[Freedreno] [PATCH v2] drm/msm/dpu: improve DSC allocation

Wed Dec 6 17:34:30 UTC 2023

On 12/6/2023 1:35 AM, Dmitry Baryshkov wrote:
> On 05/12/2023 22:51, Kuogee Hsieh wrote:
>>
>> On 12/5/2023 11:23 AM, Dmitry Baryshkov wrote:
>>> On Tue, 5 Dec 2023 at 20:12, Kuogee Hsieh <quic_khsieh at quicinc.com> 
>>> wrote:
>>>>
>>>> On 12/4/2023 4:23 PM, Dmitry Baryshkov wrote:
>>>>> On Tue, 5 Dec 2023 at 01:55, Kuogee Hsieh 
>>>>> <quic_khsieh at quicinc.com> wrote:
>>>>>> A DCE (Display Compression Engine) contains two DSC hard slice
>>>>>> encoders. Each DCE start with even DSC encoder index followed by
>>>>>> an odd DSC encoder index. Each encoder can work independently.
>>>>>> But Only two DSC encoders from same DCE can be paired to work
>>>>>> together to support merge mode. In addition, the DSC with even
>>>>>> index have to mapping to even pingpong index and DSC with odd
>>>>>> index have to mapping to odd pingpong index at its data path.
>>>>>> This patch improve DSC allocation mechanism with consideration
>>>>>> of above factors.
>>>>>>
>>>>>> Changes in V2:
>>>>>> -- split _dpu_rm_reserve_dsc() into _dpu_rm_reserve_dsc_single() and
>>>>>>      _dpu_rm_reserve_dsc_pair()
>>>>> Please don't send the new iteration of the patch if the discussion 
>>>>> is ongoing.
>>>> Got it, thanks.
>>>>> Quoting v1 review:
>>>>>
>>>>> Are the limitations (odd:odd, allocation in pairs, etc) applicable to
>>>>> v1.1 encoders?
>>>>>
>>>>> I assume that at least 'allocate two consecutive DSC for DSC 
>>>>> merge' is
>>>>> not applicable, since there are no separate DCE units.
>>>> yes, you are correct in the hardware point of view.
>>>>
>>>> However, at software, we can think think of dsc index 0 and 1 are 
>>>> bound
>>>> to DCE #1, index 2 and 3 are bound to DCE #2 and etc in regardless of
>>>> v1.1 or v1.2.
>>>>
>>>> By doing that,this dsc allocation algorithm should be able to apply to
>>>> both.
>>>>
>>>> There is no case to have dsc index 1 and dsc index 2 bind together 
>>>> (skip
>>>> dsc index 0) to support merge mode.
>>> Yes. However this might cause issues on the platforms which have DSI,
>>> DP and just two DSC encoders. Consider RM allocating two odd (or two
>>> even) PP blocks. One for DSI, one for DP. Then if we need DSC on both
>>> interfaces, the RM won't be able to allocate it.
>>
>>
>> I am not sure this case is possible.
>>
>> DSC + pingpong  allocation is base on Layer mixer which is allocated 
>> sequentially.
>
> Not sequentially, but also in pairs. Yes, LM_5 (a pair for LM_2 on 
> sdm845) is connected to PINGPONG_3. However all this doesn't make 
> things easier to understand or to snoop bugs. I'd prefer to keep a 
> simple allocation code for older DSC blocks. Especially since I might 
> have to touch LM allocation for MDP 1.x platforms.

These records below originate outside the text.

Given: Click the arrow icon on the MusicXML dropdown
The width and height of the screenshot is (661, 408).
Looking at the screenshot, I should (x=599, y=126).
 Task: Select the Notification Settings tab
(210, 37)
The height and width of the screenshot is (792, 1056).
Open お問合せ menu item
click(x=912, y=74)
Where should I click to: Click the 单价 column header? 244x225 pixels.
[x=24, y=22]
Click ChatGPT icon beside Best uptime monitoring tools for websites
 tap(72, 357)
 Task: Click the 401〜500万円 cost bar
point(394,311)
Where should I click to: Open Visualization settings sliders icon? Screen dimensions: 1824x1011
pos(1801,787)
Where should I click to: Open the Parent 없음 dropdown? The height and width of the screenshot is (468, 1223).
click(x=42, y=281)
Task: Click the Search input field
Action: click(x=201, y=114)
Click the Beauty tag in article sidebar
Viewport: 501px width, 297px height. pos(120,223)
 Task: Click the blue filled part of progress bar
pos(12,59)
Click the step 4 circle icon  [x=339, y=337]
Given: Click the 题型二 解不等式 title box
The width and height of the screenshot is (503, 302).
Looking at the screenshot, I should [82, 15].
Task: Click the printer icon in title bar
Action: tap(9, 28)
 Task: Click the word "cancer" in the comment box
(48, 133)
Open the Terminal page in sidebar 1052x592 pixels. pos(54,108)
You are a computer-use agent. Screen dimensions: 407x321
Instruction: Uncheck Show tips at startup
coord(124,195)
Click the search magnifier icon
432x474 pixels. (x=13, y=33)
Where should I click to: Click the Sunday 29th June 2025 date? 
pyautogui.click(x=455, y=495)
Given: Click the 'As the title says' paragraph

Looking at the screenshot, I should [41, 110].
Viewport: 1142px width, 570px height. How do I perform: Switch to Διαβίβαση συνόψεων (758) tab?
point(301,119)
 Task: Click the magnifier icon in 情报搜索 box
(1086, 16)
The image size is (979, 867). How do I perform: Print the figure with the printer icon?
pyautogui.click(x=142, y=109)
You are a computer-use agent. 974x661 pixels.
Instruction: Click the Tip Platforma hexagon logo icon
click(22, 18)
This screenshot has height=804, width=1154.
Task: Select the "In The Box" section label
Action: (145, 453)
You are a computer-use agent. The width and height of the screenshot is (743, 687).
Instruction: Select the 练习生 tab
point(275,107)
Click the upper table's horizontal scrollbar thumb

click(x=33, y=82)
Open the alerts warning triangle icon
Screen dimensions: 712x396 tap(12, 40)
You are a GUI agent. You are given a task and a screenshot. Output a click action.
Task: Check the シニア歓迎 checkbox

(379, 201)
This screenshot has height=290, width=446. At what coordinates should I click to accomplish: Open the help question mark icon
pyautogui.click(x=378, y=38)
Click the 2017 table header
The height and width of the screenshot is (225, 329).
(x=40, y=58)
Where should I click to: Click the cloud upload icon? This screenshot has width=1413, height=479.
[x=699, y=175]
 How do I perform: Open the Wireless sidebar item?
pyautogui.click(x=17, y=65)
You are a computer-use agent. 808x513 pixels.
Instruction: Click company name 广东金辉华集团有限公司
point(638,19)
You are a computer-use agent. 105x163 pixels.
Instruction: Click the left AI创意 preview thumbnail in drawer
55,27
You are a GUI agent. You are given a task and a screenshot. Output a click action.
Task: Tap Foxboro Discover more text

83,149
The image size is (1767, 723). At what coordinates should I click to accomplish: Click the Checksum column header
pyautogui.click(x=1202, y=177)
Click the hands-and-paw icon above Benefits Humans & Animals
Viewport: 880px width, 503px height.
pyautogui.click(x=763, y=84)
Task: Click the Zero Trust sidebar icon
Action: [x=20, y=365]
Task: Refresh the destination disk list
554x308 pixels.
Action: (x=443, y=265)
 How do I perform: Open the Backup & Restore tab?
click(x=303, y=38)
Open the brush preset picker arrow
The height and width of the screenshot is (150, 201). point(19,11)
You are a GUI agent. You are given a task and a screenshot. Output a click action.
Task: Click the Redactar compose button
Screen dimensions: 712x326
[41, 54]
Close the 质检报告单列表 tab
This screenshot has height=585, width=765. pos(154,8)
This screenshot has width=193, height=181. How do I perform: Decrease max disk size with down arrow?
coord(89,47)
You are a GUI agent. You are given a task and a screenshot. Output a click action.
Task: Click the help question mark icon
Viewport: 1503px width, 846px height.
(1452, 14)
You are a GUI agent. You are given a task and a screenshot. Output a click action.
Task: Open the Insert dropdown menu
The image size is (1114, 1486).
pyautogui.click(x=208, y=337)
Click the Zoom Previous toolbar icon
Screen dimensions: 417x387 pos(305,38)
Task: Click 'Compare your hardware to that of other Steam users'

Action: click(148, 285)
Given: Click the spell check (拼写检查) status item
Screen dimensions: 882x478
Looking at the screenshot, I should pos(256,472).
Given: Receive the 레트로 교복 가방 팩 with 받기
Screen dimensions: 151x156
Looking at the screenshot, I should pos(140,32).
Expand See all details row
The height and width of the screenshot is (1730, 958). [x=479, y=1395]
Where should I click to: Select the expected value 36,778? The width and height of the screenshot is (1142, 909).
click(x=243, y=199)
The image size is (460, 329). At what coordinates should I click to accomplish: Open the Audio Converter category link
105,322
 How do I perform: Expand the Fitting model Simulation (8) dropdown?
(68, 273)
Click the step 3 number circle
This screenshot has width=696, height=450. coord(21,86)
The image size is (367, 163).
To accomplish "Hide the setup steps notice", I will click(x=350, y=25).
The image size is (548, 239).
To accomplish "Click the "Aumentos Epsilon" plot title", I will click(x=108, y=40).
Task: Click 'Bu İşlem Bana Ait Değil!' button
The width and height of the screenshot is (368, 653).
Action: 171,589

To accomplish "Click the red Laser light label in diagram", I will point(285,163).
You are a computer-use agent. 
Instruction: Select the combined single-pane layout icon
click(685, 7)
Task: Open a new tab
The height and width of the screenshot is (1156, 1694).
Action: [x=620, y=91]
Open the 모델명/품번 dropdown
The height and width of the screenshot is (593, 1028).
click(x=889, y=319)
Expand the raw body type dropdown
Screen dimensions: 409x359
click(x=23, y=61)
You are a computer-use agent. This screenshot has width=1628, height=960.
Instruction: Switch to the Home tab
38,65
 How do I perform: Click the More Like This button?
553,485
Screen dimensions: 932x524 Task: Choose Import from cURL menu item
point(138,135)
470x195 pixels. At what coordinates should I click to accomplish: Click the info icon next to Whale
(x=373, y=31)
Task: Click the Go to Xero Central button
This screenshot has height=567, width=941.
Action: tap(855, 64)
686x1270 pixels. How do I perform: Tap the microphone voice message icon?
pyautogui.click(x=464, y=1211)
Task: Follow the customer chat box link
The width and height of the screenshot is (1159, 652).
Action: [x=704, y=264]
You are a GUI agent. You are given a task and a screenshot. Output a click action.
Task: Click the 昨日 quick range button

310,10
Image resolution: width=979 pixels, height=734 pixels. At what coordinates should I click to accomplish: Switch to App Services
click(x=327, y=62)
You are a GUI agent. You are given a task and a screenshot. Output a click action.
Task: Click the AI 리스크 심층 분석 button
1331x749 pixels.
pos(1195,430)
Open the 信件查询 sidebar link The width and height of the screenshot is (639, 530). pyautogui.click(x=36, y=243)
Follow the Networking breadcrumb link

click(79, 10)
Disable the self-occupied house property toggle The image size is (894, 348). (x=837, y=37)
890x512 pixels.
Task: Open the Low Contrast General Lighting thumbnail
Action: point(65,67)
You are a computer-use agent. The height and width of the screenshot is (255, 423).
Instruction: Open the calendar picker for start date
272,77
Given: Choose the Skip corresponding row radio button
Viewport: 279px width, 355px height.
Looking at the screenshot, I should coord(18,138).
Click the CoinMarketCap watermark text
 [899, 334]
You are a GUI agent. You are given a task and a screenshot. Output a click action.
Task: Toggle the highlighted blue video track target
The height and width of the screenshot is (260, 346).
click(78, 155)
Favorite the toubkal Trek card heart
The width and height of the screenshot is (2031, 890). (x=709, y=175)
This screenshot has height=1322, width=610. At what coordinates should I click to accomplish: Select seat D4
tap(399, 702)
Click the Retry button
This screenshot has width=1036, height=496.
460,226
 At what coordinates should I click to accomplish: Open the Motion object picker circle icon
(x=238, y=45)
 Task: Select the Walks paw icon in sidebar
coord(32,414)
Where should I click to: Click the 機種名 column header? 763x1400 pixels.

1) from dpu_rm_reserve() --> _dpu_rm_make_reservation() -->  
_dpu_rm_reserve_dsc() path, there is no any flag can be used to identify 
is this allocation is for dsc V1.1 or V1.2

2) your earlier question -- Are the limitations (odd:odd, allocation in 
pairs, etc) applicable to v1.1 encoders? <== the answer is true, my 
apology to have not confirmed this earlier.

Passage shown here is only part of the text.